Get a good quality multimeter, they remove a lot of judgement and usually pay for themselves quickly.

Best.
 

gtiller

VIP MEMBER
Joined
Nov 5, 2012
Messages
896
Country flag
Don’t install a zener alongside a Podtronics (or any other reg/rec) definitely not recommended.

Sith the zener, there are two voltage thresholds:
12.75 volts is the breakdown voltage - it will shunt about 15% of the current to ground until it meets the next setpoint.
14.3 volts is the reverse voltage, where it will dump all current to ground.
They don't put the behaviour very succinctly in the documentation.
1AE66088-1F3B-4927-90B8-86DACFFE9032.jpeg

With the Podtronics, the thyristors (SCRs) will shunt somewhere between those two figures.
It varies, by the manufacturer, but typically it’s between 13.2 amd 13.5 volts.
 

maylar

VIP MEMBER
Joined
May 13, 2007
Messages
2,875
Country flag
There's nothing wrong with 13.8 volts.
Measure any car electrics with engine running and it'll be 13.8 - 14.2
My brother's Harley holds 14.2.
My Shindengen regulator tops out at 14.5.

Voltmeter.JPG
 

RoadScholar

VIP MEMBER
Joined
Dec 28, 2008
Messages
1,512
Country flag
Your meter may not be accurate; you did say:

My cheap multimeter was reading much higher. 13.8v.
See what it reads on your car battery, assuming it isn't an EV, maybe a few others if the reading(s) are significantly above 13.2, vehicle(s) not running you will see evidence that you have a small, hand held, boat anchor.

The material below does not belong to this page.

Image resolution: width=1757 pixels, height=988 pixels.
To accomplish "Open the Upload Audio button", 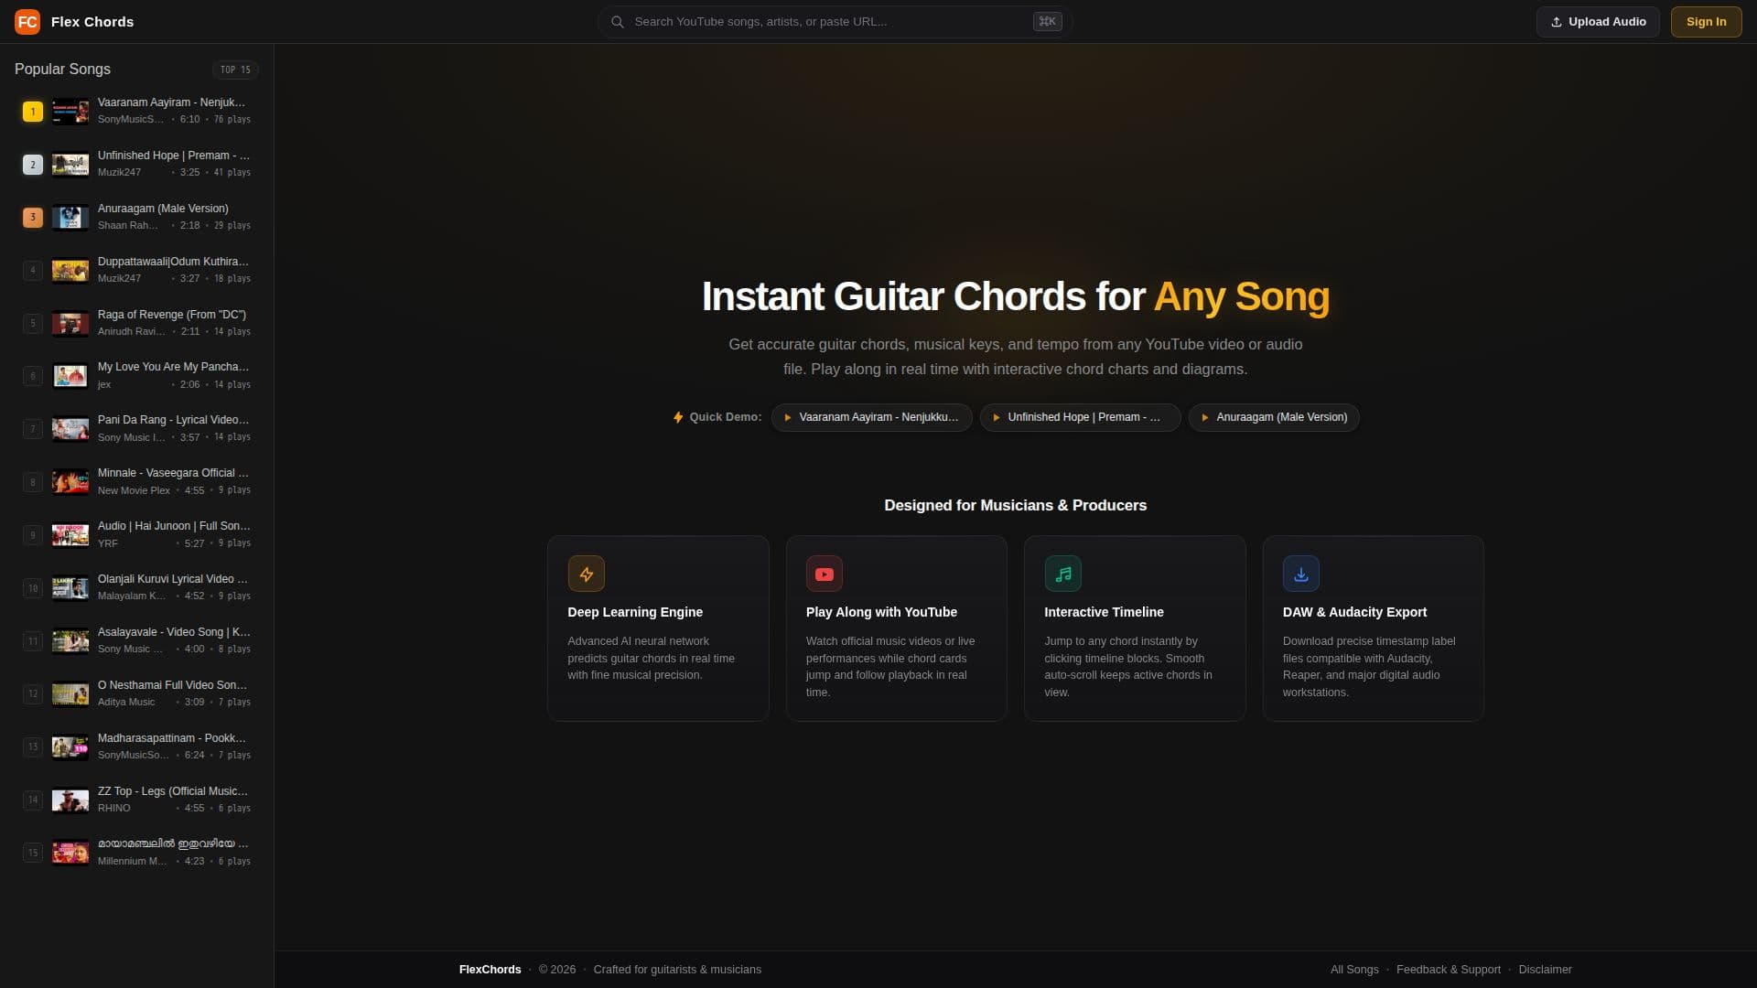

You can get a Fluke digital multimeter for under $150.

Fluke Fluke 110 Plus True RMS Clamp Meter Digital 600-Volt Multimeter
Item #772343Model #FLUKE-110 PLUS-LW

How much is not guessing worth to you? Think about how much time you have already invested in this thread...

Best.
 
Joined
Apr 15, 2009
Messages
10,629
Country flag
Your meter may not be accurate; you did say:



See what it reads on your car battery, assuming it isn't an EV, maybe a few others if the reading(s) are significantly above 13.2, vehicle(s) not running you will see evidence that you have a small, hand held, boat anchor.

You can get a Fluke digital multimeter for under $150.

Fluke Fluke 110 Plus True RMS Clamp Meter Digital 600-Volt Multimeter
Item #772343Model #FLUKE-110 PLUS-LW

How much is not guessing worth to you? Think about how much time you have already invested in this thread...

Best.
It’s accurate enough. I was just surprised at how far off the Battery Tender meter was. Made that note in case anyone else uses one of those.